A Case of Eosinophilia: Discussion
What are the causes of Eosinophilia?
- Primary
- Clonal eosinophilia with rearrangement of PDFGRA, PDGFRB or FGFR1
- Clonal eosinophilia with JAK2
- Chronic eosinophilic leukaemia, not otherwise specified (CEL, NOS)
- Atypical chronic myeloid leukaemia with eosinophilia (aCML-Eo)
- Systemic mastocytosis
- Secondary
- Atopy: eczema, asthma, seasonal allergic disorders
- Drugs
- Gastrointestinal disorders
- Autoimmune: ANCA-associated vasculitis (Churg-Strauss, polyarteritis nodosa), eosinophilic fasciitis, SLE, RA
- Respiratory disease: allergic bronchopulmonary aspergillosis, sarcoidosis
- Malignancy: solid organ malignancy, lymphoma, leukaemia
- Idiopathic
Good to read: BCSH Guideline on Eosinophilia, 2016
How would you further investigate this patient?
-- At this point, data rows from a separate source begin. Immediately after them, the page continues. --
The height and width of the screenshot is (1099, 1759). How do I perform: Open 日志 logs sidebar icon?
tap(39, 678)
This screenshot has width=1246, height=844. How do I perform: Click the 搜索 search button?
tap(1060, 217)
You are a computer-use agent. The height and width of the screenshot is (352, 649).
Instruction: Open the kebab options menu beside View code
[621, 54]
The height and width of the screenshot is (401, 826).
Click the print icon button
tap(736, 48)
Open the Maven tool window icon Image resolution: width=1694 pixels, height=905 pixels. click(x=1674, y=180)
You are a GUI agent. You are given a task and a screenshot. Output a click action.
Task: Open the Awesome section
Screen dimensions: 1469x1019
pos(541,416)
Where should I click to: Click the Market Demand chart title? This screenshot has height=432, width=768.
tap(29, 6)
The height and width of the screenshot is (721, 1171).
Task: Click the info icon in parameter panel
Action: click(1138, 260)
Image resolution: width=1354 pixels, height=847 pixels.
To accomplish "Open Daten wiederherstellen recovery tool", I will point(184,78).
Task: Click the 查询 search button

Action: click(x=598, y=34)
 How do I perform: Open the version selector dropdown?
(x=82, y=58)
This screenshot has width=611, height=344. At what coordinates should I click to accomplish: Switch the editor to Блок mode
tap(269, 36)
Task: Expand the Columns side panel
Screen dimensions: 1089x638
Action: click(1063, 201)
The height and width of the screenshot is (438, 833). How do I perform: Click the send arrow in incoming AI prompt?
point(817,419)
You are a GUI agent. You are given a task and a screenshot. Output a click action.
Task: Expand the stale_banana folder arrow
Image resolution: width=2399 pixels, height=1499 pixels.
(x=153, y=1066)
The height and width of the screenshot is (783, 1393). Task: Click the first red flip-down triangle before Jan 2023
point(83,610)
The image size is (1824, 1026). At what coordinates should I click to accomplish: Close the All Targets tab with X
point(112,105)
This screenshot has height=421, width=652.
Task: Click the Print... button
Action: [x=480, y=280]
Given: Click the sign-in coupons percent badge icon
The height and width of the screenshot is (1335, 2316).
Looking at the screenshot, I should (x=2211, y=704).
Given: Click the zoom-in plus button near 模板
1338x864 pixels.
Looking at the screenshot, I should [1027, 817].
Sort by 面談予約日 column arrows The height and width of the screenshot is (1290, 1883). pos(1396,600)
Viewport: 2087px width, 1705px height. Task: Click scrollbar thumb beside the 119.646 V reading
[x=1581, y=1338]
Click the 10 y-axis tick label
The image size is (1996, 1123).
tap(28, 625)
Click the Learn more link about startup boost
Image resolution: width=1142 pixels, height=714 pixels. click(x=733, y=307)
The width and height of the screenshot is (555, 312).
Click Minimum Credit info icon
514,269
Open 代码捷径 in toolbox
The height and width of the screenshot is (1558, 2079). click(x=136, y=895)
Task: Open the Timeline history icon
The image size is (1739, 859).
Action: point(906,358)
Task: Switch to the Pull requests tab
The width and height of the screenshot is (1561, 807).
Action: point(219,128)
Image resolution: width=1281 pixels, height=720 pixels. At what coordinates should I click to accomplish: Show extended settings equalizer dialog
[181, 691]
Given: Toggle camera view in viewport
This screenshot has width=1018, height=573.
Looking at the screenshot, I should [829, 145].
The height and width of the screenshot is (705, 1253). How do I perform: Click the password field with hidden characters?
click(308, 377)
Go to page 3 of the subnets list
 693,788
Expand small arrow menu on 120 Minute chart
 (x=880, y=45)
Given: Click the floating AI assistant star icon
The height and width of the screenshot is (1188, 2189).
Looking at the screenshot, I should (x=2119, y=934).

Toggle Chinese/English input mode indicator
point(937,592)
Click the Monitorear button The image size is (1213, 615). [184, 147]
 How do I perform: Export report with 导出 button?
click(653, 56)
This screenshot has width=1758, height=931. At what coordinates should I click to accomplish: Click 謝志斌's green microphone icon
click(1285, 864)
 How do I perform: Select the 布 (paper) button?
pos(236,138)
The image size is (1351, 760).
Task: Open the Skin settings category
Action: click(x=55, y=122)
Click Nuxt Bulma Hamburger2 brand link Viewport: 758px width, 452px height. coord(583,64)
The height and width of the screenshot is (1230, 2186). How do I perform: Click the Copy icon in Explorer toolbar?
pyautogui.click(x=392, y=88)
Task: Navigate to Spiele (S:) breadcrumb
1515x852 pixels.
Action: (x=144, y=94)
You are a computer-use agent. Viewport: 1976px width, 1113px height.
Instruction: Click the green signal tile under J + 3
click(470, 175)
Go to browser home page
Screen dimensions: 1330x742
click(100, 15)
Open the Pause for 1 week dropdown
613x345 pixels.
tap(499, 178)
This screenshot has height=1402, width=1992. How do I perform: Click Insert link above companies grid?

- Spirometry, lung volumes and DLCO measurement to assess lung function
- Endocardial biopsy
- Serum tryptase
What is the diagnosis?
Lymphocytic variant of hypereosinophilic syndrome. The presence of a TCR rearrangement alone is insufficient for a diagnosis of LV-HES, as clonal TCR can be seen in a variety of disease states, as well as normal people (Hodges et al.).
However, his clinical presentation and aberrant CD3 dim population of T cells is in keeping with a diagnosis of LV-HES.
What treatment would you institute, if any?
Oral prednisolone 1mg/kg/day. There is evidence to suggest that patients with LV-HES do well when treated with oral corticosteroids, with one case series reporting a CR (disappearance of symptoms) rate of over 70% in response to steroids.
A number of patients will require steroid-sparing agents. A number of agents have been trialed. In a randomized controlled trial of 85 patients with hypereosinophilic syndromes, the use of mepolizumab (vs placebo) was associated with a significantly higher proportion of patients on doses of prednisolone < 10mg/day for 8 consecutive weeks to maintain a clinical response (Rothenberg et al., 2008).
A retrospective review of 188 patients with HES found that interferon-alpha was the most commonly used second-line agent, either due to corticosteroid failure or toxicity. The median maximal dose was 14 million units per week.
However, 87% of patients discontinued IFN, with the most common reason being medication intolerance. Of the 12 patients who used IFN as a monotherapy, 17% had CR and 33% had PR (Ougobu et al., 2010). Similar results have been seen with pegylated interferon (Butterfield et al., 2012).
Good to read: How I Treat Hypereosinophilic Syndromes (2015), The Lymphoid Variant of Hypereosinophilic Syndrome (2014).